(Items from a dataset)

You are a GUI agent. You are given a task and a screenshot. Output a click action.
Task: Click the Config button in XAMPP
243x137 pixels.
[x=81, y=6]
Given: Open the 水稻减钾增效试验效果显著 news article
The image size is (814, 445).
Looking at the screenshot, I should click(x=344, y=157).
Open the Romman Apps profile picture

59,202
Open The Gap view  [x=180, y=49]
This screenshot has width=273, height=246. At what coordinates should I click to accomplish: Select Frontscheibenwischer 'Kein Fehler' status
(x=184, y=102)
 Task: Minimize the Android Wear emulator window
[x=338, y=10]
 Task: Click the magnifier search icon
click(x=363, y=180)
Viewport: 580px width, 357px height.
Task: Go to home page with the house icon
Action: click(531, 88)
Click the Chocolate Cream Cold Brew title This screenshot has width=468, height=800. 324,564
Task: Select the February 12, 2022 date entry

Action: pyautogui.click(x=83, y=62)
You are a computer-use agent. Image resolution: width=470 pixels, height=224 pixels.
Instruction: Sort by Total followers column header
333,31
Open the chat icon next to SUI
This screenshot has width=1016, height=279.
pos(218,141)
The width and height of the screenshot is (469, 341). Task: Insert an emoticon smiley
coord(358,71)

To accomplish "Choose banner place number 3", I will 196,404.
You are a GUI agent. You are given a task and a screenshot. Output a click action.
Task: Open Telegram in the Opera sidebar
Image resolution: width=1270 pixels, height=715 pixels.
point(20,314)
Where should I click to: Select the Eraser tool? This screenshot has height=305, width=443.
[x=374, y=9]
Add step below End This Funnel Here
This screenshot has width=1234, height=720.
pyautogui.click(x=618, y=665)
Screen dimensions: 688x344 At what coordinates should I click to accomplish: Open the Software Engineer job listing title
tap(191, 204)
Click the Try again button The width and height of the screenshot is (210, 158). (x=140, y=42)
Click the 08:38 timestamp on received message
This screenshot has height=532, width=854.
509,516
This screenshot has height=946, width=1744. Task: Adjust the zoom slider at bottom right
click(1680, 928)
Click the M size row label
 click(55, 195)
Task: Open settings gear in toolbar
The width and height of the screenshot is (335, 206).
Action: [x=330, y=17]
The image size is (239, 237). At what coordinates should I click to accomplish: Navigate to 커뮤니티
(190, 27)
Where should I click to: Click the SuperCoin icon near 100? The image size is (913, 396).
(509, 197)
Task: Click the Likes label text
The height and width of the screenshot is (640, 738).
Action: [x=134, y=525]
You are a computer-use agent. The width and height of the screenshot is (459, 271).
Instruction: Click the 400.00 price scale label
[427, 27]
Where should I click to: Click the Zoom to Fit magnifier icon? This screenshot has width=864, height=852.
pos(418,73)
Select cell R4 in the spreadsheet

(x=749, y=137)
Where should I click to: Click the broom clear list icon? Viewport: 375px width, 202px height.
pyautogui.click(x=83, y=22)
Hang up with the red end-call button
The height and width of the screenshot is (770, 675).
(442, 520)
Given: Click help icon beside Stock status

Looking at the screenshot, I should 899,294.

> WORK REQUIRED
In the records above, each line with the string "agent" should be copied.

> SOLUTION TO THE PROBLEM
You are a GUI agent. You are given a task and a screenshot. Output a click action.
You are a computer-use agent. Image resolution: width=470 pixels, height=224 pixels.
You are a GUI agent. You are given a task and a screenshot. Output a click action.
You are a computer-use agent. The width and height of the screenshot is (459, 271).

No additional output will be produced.